- Consigne -
Selon le texte, quelle tranche d'âge utilise le moins ChatGPT ?

━━━ Texte ━━━

Si l’on est encore à une dizaine d’années de cette évolution, elle pose d’ores et déjà des questions, notamment sur la valeur accordée aux compétences acquises tout au long de la carrière d’un individu et sur la transaction et monétisation de celles-ci.
Et après ?
La technologie existante et future va profondément rebattre les cartes de la fonction RH dans les 10 prochaines années. Si les différentes technologies que sont l’intelligence artificielle, la réalité virtuelle et la blockchain sont toutes à des stades de maturité différents, il n’en reste pas moins certain qu’elles viendront tôt ou tard accentuer la digitalisation de la profession. La convergence de ces trois technologies créera une majeure partie du futur du travail pour les RH, qui doivent aujourd’hui penser de façon systémique.
Les machines ne remplaceront pas l’humain, qui devra cependant faire preuve d’adaptabilité et apprendre à en tirer le meilleur profit possible, tant financièrement qu’humainement. La fonction RH ne fait pas exception et gagnerait à se fédérer autour de bonnes pratiques pour se préparer rapidement à l’arrivée de ces technologies, sous peine de prendre un retard impossible à rattraper.
Le talent management, d’aujourd’hui ou de demain, demande que les entreprises dégagent du temps et bien plus de moyens pour que les directions des ressources humaines soient correctement armées face à l’ampleur de la tâche qui les attend.
Et ChatGPT dans tout ça ?
Comment s’en servir ?
Développé par la société OpenAI – cofondée en 2015 par Elon Musk et Sam Altman – et lancé en novembre 2022, ChatGPT est un robot conversationnel capable de générer du contenu à la demande. C’est ce que l’on appelle une IA générative.
ChatGPT ne répond pas à nos questions : il prédit et écrit la suite logique de ce qu’on lui demande. Il est donc indispensable de lui donner le plus d’informations possibles et d’apprendre à formuler sa pensée pour que ChatGPT continue la réflexion à notre place. C’est l’une des principales erreurs des utilisateurs de cet outil : si l’on ne formule pas correctement sa pensée, impossible d’obtenir des résultats satisfaisants. La limite de ChatGPT est humaine, et non technologique !
Faut-il regarder la capacité d’un candidat à utiliser ChatGPT ?
Oui, car apprendre et savoir l’utiliser est une preuve d’adaptabilité.
Une large majorité des étudiants l’utilisent aujourd’hui et vont donc arriver sur le marché du travail en maitrisant cette technologie. Les 35-50 ans, en deuxième partie de carrière et souvent curieux d’apprendre de nouvelles choses, ont également appris à s’en servir même si l’utilisation professionnelle est moins systématique. C’est finalement la tranche 25-35 ans qui l’utilise le moins et qui est également la plus inquiète face à la montée de l’IA, par laquelle elle se sent directement concurrencée.
Et après ?
Il est une question essentielle que les directions des ressources humaines doivent se poser concernant l’utilisation des IA génératives. Avec un ChatGPT qui peut réaliser en 40 minutes ce qu’un cadre junior met une semaine à produire, quel avenir pour la valeur travail ?
Les DRH vont devoir trouver le juste équilibre entre productivité et maturité professionnelle, un cadre junior utilisant ChatGPT pour produire plus prenant le risque de passer à côté de sa montée en compétences et en maturité. Si l’on effectue son travail d’une semaine en 40 minutes, que faire le reste du temps ? Il sera indispensable dans les prochains mois de repenser les métiers et la valeur travail, sous le prisme d’une montée en puissance de l’utilisation de l’IA par la quasi-totalité des métiers.

━━━ Données enregistrées ━━━

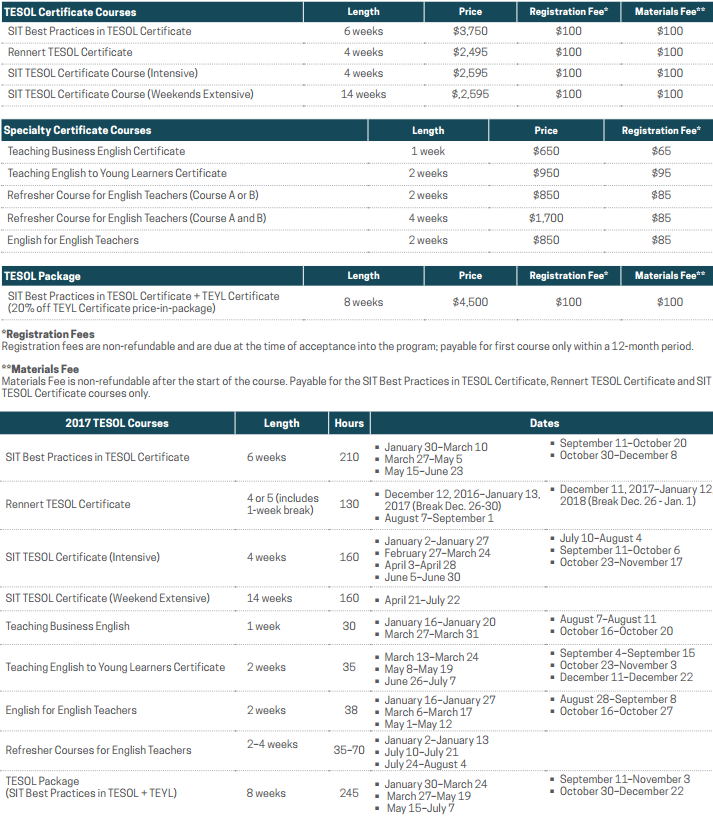Image resolution: width=713 pixels, height=818 pixels.
Task: Select the $3,750 price for SIT Best Practices
Action: coord(470,31)
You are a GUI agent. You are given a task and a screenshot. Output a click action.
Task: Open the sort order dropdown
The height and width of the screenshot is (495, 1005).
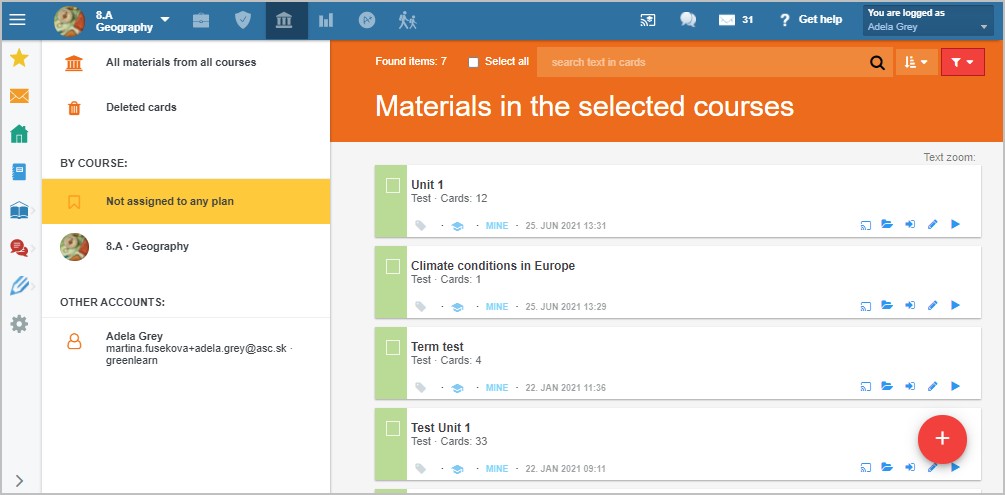917,62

━━━

- Zone de réponse -
La tranche des 25-35 ans.